Randka wcześniej minęła dobrze. Thomas się postarał ale ludzie wokół całkowicie zniszczyli atmosferę. Mimo wszystko było świetnie. Wypiliśmy z 3 butelki wina i nie do końca jestem pewna jak wróciliśmy do domu...
Przyśpieszenie czasu
Mieliśmy mieć koncert w Londynie. Nie miałam dzisiaj kompletnie humoru.

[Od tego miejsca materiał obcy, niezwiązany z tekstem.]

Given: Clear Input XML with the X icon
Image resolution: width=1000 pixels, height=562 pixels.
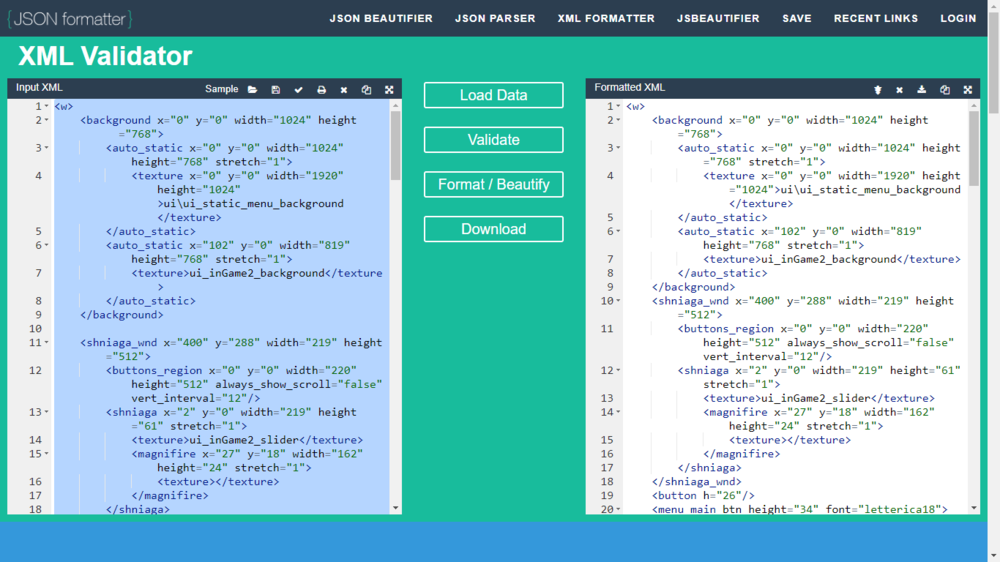Looking at the screenshot, I should point(344,90).
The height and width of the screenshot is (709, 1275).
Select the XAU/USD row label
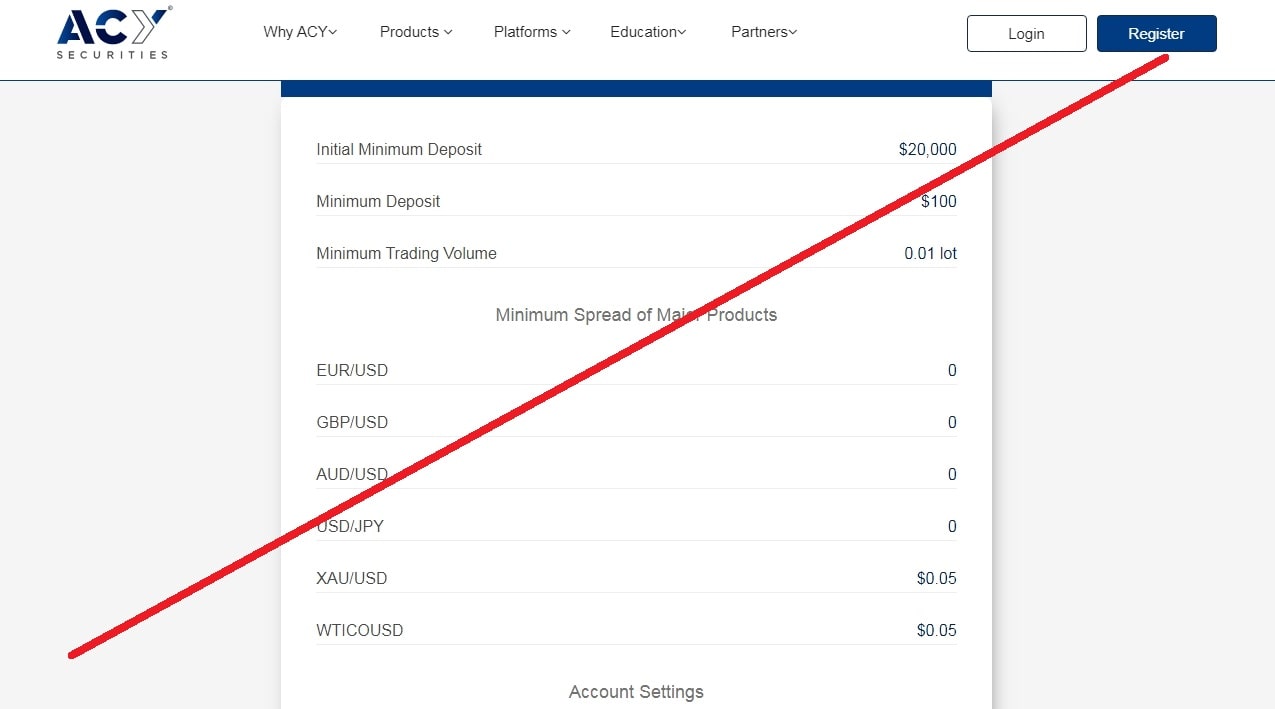(351, 579)
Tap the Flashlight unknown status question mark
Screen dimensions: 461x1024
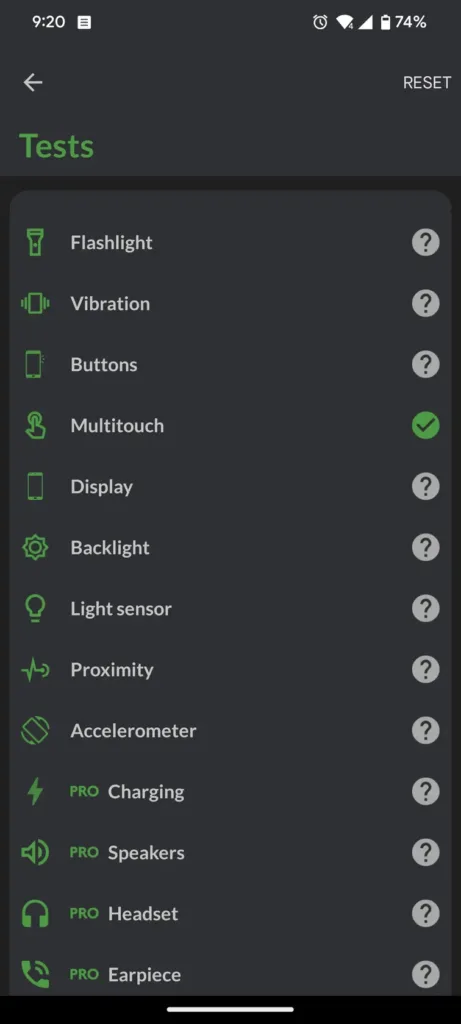(x=426, y=243)
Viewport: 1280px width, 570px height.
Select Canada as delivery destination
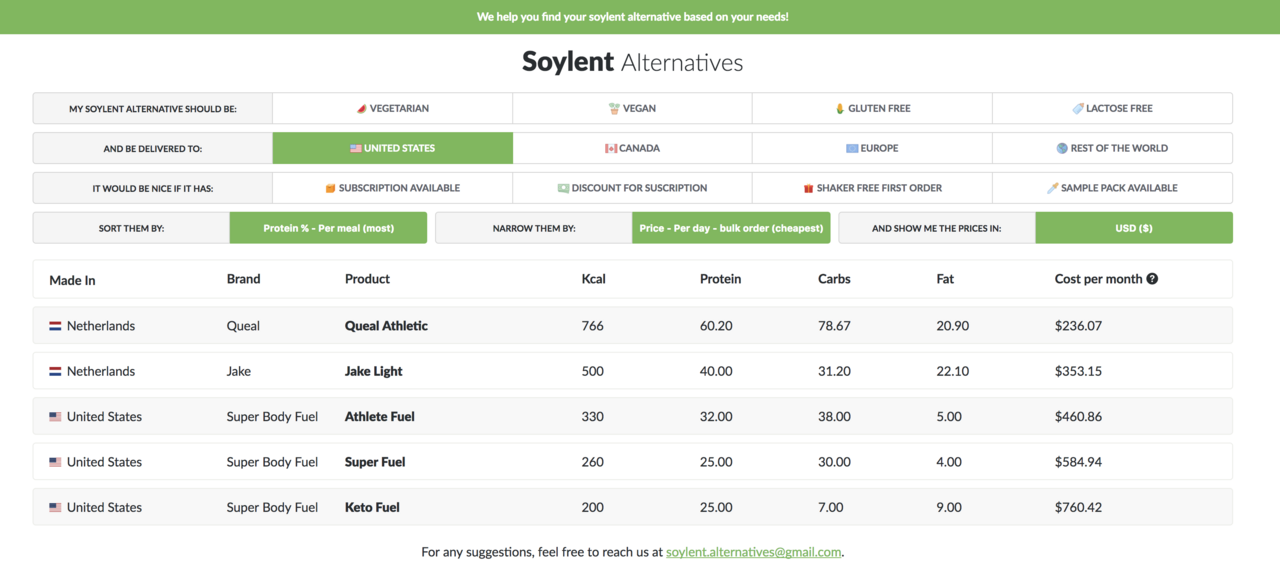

Zaczęliśmy próbę. Przed nami stało mnóstwo fanów, poza terenem koncertu, ale jednak. Zaczęłam gadać do mikrofonu
- Nie działa- Stuknęłam w mikrofon
Zaczęłam krzyczeć, a mikrofon nadal nie działał. Nagle Thomas do czegoś go podłączył. Usłyszało mnie chyba pół Londynu. Speszyłam się i usiadłam na ziemie śmiejąc się z resztą. Thomas pocałował mnie ze śmiechem. Fani oszaleli. A No tak. Kocham ich wszystkich, ale zaczyna mnie męczyć brak prywatności. Oddałam pocałunek i na nowo straciłam humor. Usiadłam na skraju sceny. Nagle zbiegło się paparazzi. Wszyscy stanęli wokół mnie. Zaczęli zadawać pytania. Niektóre były normalne typu
-Jak si spodoba trasa?
- Czy masz już suknie ślubną? ( Właściwie nie chce mieć sukni)
I różne takie, ale były tez tego typu
- Damiano David nie radzi sobie z waszym związkiem? Wasza przyjaźń się zepsuła?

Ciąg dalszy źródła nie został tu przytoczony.